## [Excerpts from a dataset]

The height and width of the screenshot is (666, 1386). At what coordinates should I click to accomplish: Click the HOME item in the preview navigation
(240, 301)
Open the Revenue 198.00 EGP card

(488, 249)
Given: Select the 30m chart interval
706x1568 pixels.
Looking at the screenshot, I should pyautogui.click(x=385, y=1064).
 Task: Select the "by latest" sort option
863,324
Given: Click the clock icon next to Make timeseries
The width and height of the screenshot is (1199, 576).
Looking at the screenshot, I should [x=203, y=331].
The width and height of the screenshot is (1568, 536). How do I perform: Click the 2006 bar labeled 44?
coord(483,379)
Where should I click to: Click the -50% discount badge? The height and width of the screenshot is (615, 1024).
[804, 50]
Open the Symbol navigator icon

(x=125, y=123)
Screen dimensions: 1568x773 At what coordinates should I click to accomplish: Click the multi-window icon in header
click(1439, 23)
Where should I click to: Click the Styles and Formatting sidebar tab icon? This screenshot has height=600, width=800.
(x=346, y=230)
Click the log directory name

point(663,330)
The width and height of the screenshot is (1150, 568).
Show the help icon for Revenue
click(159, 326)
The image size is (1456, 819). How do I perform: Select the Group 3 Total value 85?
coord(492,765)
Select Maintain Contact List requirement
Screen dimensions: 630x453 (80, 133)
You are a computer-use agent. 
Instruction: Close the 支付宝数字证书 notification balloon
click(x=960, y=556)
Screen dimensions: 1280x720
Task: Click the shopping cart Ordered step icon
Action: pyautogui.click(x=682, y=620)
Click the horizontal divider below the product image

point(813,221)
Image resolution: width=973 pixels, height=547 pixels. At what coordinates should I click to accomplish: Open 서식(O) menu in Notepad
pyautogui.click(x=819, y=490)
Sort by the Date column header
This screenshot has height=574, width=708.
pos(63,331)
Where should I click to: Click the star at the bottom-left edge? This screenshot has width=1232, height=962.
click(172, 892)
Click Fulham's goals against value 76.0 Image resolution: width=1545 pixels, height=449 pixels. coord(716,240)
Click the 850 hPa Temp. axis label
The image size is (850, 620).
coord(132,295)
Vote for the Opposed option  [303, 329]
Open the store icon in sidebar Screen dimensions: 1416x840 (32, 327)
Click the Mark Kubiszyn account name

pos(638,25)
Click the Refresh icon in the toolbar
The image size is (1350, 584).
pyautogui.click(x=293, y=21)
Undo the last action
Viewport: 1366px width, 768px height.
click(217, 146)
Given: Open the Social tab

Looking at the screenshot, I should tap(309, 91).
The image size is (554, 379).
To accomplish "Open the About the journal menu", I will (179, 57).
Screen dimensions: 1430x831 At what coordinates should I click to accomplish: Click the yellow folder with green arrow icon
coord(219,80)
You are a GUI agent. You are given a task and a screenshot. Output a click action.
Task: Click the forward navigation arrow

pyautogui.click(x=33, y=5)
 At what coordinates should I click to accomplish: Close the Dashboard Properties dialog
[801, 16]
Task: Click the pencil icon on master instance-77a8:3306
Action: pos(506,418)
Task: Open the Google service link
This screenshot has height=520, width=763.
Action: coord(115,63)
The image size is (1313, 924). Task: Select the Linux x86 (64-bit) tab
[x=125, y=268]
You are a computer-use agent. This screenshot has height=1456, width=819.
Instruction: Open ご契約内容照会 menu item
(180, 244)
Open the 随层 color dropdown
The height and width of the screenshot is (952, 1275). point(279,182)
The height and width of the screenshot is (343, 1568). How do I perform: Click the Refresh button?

## [Exercise description]
The response consists of the lines above that contain "computer".

## [Completed exercise]
You are a computer-use agent. 
You are a computer-use agent. This screenshot has height=1456, width=819.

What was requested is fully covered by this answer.